Requirements
How many lines in the data below contain the string "button"? Reply with the number alone.

[begin Excerpted records]

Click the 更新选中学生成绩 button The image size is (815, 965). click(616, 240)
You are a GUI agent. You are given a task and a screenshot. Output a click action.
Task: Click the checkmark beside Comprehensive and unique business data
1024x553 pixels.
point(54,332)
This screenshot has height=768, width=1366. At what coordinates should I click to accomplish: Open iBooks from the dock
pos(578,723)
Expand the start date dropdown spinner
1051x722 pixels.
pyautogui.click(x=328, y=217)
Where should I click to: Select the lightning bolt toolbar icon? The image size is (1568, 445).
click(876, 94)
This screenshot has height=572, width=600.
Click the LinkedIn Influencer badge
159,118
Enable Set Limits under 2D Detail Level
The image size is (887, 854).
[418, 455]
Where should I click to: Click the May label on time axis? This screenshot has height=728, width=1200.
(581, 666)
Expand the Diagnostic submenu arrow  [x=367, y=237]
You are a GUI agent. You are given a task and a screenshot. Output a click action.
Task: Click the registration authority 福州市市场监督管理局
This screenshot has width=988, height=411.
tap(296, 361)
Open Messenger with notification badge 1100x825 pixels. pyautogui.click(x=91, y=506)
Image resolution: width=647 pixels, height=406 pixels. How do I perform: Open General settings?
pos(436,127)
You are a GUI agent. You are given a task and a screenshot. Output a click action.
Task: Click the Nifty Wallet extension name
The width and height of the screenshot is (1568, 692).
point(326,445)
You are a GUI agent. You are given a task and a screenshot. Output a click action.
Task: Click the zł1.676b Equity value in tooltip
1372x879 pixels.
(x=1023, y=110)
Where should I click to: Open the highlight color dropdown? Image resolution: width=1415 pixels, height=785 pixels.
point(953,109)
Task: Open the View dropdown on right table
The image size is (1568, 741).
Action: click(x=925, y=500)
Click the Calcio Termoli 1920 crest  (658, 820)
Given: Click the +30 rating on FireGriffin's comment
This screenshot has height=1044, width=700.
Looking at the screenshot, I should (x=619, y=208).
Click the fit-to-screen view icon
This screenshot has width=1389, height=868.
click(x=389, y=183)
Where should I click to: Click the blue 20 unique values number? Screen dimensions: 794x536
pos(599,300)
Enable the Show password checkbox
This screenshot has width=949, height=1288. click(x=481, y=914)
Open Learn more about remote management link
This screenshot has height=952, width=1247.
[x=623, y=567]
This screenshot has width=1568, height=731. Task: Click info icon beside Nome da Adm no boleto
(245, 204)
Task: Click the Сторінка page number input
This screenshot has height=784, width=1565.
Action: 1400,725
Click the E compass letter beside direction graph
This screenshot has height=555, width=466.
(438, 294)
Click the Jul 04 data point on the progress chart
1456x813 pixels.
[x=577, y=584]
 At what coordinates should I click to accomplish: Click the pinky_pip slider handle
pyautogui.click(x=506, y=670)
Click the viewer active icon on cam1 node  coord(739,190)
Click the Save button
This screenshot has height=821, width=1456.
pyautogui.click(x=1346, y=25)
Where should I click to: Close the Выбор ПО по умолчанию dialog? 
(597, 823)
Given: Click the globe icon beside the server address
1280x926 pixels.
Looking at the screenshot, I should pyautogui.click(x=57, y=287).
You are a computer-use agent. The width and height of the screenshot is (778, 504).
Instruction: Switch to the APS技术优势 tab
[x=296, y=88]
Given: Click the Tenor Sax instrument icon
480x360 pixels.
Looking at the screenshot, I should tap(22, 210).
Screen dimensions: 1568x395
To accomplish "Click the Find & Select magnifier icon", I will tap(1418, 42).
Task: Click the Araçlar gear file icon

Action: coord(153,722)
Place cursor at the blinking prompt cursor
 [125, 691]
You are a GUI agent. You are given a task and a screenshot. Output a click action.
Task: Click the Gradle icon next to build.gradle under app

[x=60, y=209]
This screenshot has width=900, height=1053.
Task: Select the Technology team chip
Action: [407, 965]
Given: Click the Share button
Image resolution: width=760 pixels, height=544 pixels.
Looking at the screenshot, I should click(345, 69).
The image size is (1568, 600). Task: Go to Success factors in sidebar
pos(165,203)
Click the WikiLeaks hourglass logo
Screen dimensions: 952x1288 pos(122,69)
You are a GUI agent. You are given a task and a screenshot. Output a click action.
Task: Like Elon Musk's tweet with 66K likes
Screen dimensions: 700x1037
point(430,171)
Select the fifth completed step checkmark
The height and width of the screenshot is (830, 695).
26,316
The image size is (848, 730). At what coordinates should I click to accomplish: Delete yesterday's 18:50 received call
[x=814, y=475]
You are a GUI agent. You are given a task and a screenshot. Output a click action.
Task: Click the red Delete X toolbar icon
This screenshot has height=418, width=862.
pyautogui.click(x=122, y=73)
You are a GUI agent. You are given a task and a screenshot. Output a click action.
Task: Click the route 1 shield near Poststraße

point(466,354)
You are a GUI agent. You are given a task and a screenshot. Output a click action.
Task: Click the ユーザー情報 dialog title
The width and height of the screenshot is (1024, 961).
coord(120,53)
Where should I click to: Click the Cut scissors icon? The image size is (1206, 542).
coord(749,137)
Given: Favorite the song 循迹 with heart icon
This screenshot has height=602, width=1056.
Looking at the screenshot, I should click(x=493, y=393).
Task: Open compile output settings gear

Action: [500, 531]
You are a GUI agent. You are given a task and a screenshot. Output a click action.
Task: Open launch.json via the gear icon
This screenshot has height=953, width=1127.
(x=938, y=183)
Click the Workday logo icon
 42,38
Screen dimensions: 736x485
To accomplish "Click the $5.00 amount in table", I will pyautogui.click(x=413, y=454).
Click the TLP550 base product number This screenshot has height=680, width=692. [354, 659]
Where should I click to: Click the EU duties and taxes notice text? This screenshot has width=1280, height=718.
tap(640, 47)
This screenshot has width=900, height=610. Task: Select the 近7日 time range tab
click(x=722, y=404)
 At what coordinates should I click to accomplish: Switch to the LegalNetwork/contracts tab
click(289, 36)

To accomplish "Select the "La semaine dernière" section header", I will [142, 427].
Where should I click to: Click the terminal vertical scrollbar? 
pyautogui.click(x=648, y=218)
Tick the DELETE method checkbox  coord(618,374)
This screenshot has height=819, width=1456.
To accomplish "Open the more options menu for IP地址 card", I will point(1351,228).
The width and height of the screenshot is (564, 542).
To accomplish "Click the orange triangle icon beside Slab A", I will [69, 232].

[end Excerpted records]

Written answer
3